When investors feel confident, future returns are pulled forward. Spreads compress. Refinancing becomes easy and defaults remain low. This, however, tends to reduce the prospective return to credit investors.

This doesn’t mean the market will fall. It means the market is priced for a world in which negative surprises are mild and/or unlikely.  In our view, that’s not a conservative enough assumption. We aren’t waiting for a crash. We are waiting for opportunities from forced sellers, broken deals, liquidity crunches, and a general realization that not all balance sheets are equally strong.

At the end of 2025, credit markets looked calm. Calm is pleasant. Calm is comfortable. Calm encourages confidence. But in credit, comfort is not a signal that risk is low.
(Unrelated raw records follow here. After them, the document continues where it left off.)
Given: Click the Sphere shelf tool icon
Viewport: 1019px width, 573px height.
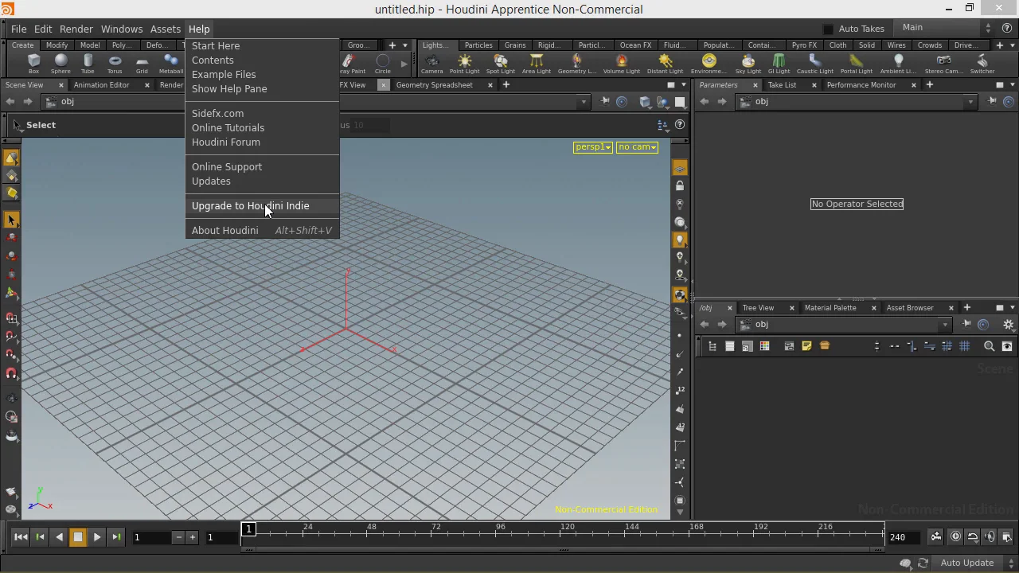Looking at the screenshot, I should pos(61,63).
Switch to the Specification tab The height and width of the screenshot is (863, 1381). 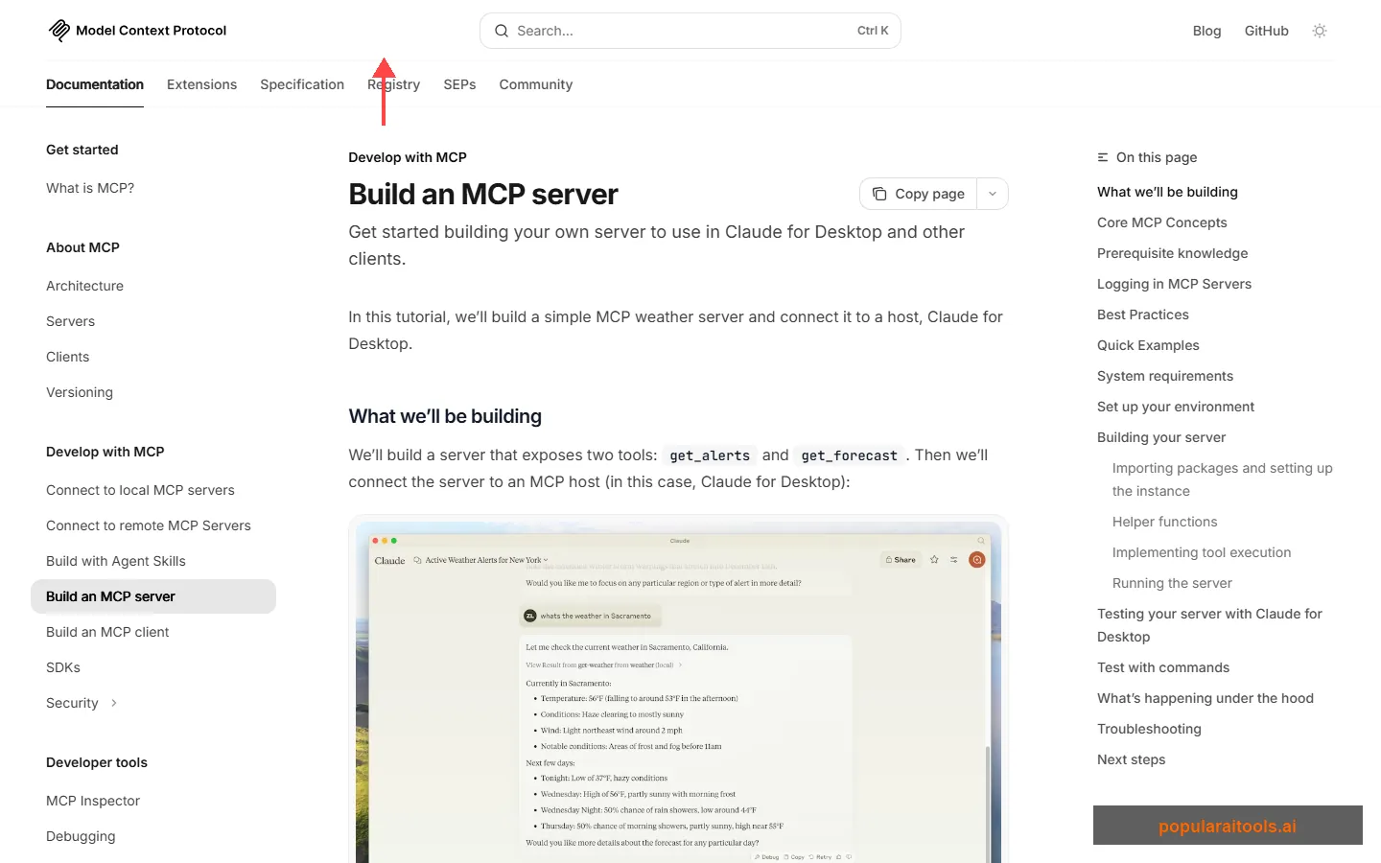[x=302, y=84]
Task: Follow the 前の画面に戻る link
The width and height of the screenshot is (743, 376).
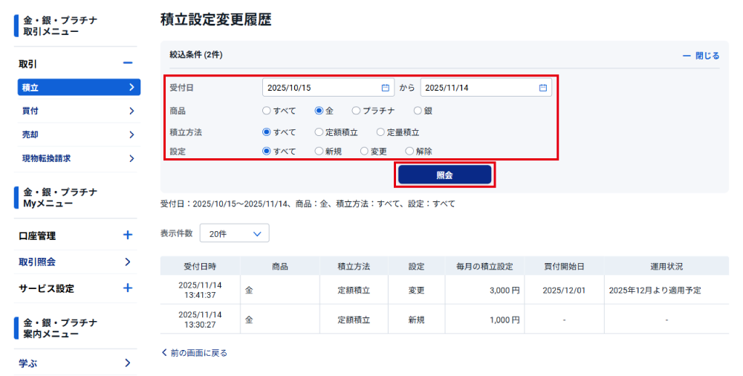Action: (x=195, y=353)
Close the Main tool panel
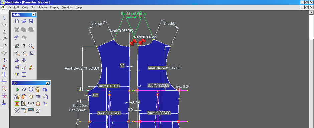Image resolution: width=314 pixels, height=128 pixels. pos(34,15)

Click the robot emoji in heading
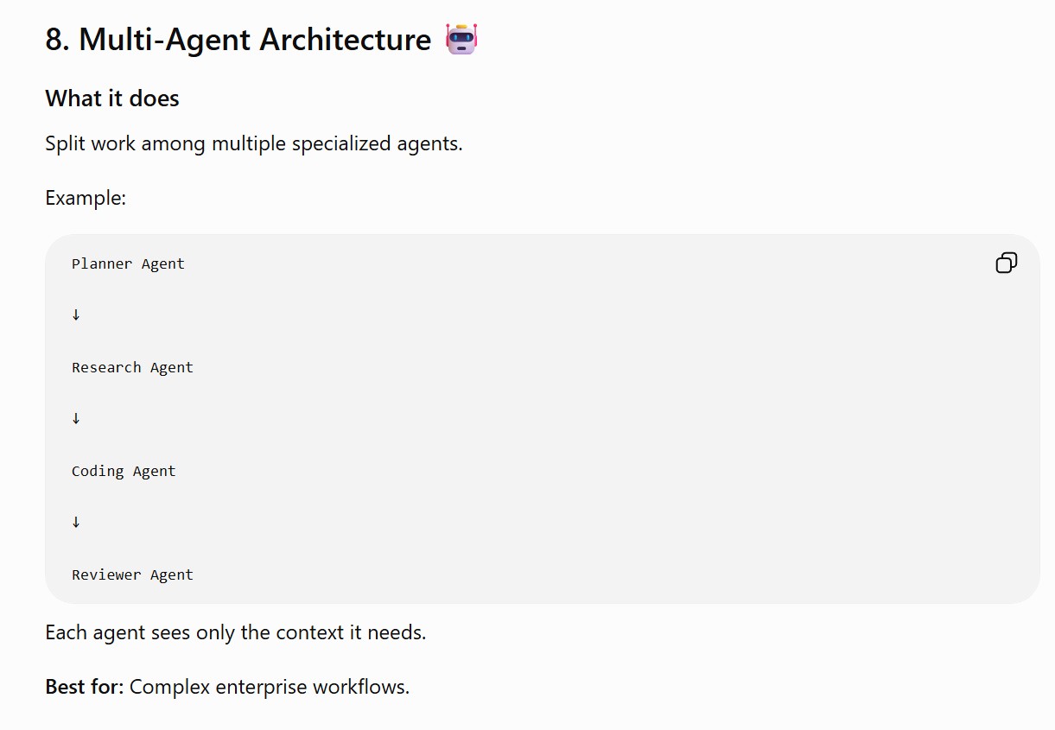[x=461, y=39]
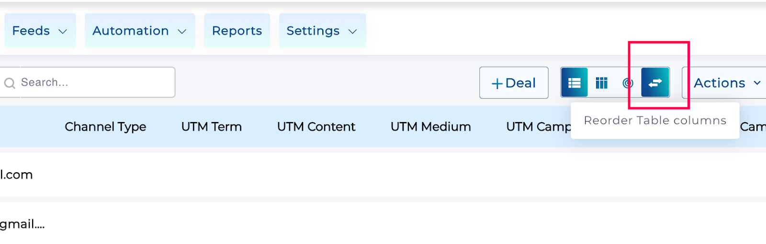The image size is (766, 244).
Task: Sort by the Channel Type column header
Action: pyautogui.click(x=105, y=127)
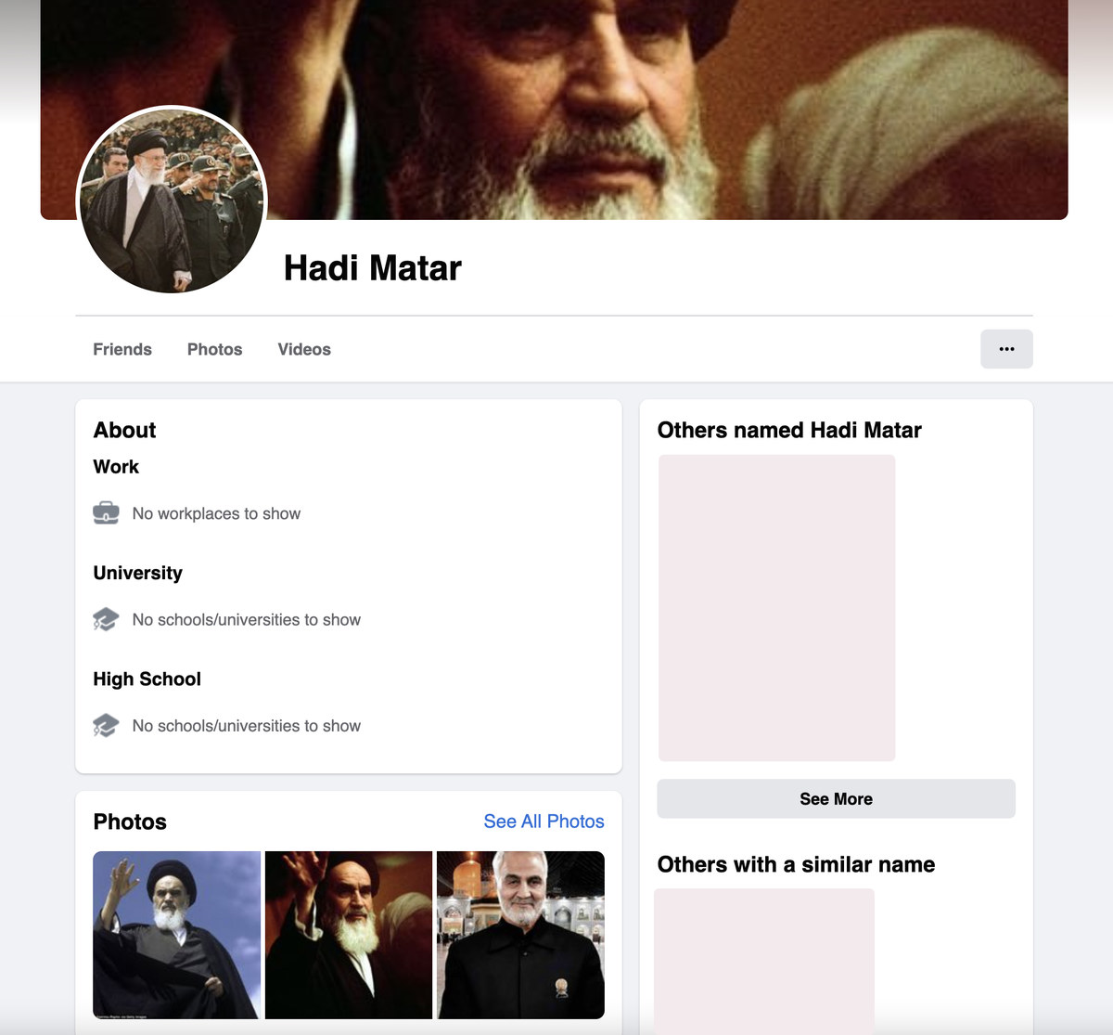Click the briefcase icon under Work

point(106,513)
It is often a signal that risk is underappreciated.

Our focus this upcoming year remains on investing in securities where downside can be understood and analyzed, instrument is lender-friendly, and the price paid provides an adequate margin of safety.

Sincerely,
Fulcra Asset Management Inc.

Lysander Funds Limited (“Lysander”) is the investment fund manager of Lysander-Fulcra Corporate Securities Fund (the “Fund”). Fulcra Asset Management Inc. (“Fulcra”) is the portfolio manager of the Fund. This publication has been prepared by Fulcra Asset Management Inc. (“Fulcra”) and has been prepared solely for information purposes. In this publication, “we”, “us”, “our” and “ours” mean Fulcra. Information in this publication is not intended to constitute legal, tax, securities or investment advice and is made available on an "as is" basis. Neither Lysander nor Fulcra make any warranties or representations regarding the information herein. Information in this presentation is subject to change without notice. Neither Lysander nor Fulcra assume any duty to update any information herein.